Danske Bank money laundering case strengthens calls for tougher EU whistleblowers legislation
The Danske Bank whistleblower, Howard Wilkinson, who revealed suspected money laundering at the Danish bank, has been invited to speak at the European Parliament’s special Committee on financial crimes, tax evasion and tax avoidance.
Legal representatives for Wilkinson, who is currently believed to be in hiding, have expressed concerns regarding the safety of their client. Wilkinson’s identity as the Danske Bank whistleblower was first revealed by an Estonian newspaper, which claims that employees at the bank leaked his name. It has been reported that the whistleblower’s lawyers, ‘are extremely concerned that Danske Bank, which knew the whistleblower’s identity has violated his human rights,’ which are protected under law.
Commenting on the news regarding the Danske Bank case, Eurocadres President Martin Jefflén says: ‘This case clearly pinpoints one of several shortcomings of the European Commission’s whistleblowers protection directive proposal.
This case clearly pinpoints one of several shortcomings of the European Commission’s whistleblowers protection directive proposal.
Howard Wilkinson reported anonymously but his identity was later revealed. This is exactly one of the key issues now being debated concerning the directive proposal. Anonymous whistleblowing is not covered in the Commission’s proposal but fortunately amendments have been proposed, which would bring about, such a change’.
Eurocadres believes that the directive proposal has other shortcomings, including a mandatory requirement to report internally before going to authorities. It also has no mention of the right to consult with or to be represented by a trade union. The directive text also lacks a clear rule that does not allow the directive to be used to lower protection, a so-called non-regression clause.
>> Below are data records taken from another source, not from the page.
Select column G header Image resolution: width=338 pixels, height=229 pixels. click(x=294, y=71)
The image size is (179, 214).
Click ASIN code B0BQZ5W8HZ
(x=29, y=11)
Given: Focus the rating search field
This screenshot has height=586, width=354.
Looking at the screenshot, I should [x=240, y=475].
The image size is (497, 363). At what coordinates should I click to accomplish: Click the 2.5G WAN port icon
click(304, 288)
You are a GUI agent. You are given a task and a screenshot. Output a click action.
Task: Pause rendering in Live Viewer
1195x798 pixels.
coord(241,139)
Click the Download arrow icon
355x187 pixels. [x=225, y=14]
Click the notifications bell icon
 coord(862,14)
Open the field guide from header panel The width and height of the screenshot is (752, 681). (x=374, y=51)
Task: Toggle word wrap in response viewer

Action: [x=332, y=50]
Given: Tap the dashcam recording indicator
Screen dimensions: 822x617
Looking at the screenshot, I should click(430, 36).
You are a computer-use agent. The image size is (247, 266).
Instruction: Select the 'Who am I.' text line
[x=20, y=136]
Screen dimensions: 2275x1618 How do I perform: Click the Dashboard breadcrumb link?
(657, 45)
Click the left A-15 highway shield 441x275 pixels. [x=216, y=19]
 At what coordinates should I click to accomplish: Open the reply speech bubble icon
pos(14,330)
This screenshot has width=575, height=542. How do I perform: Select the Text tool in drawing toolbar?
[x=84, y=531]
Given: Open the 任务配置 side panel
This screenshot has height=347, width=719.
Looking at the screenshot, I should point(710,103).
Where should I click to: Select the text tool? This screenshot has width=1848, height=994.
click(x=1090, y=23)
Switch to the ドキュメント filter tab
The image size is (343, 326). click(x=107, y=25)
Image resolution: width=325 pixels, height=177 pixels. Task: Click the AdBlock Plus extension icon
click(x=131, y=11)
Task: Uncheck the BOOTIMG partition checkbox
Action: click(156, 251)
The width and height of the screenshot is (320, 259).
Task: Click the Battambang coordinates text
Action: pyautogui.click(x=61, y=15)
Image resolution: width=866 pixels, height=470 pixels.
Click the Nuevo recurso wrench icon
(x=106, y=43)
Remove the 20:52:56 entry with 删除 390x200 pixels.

'Anonymous whistleblowing is not covered in the Commission’s proposal but fortunately amendments have been proposed, which would bring about, such a change’.
Jefflén goes on to say, ‘Eurocadres represents professionals and managers. We argue that, employees who are in positions of power, such as Howard Wilkinson, who was formerly head of Danske Bank’s trading business in the Baltics, are likely to be the ones who come across information which needs to be reported or disclosed in the public interest. Those who are in positions of responsibility, need to be fully protected by the directive’.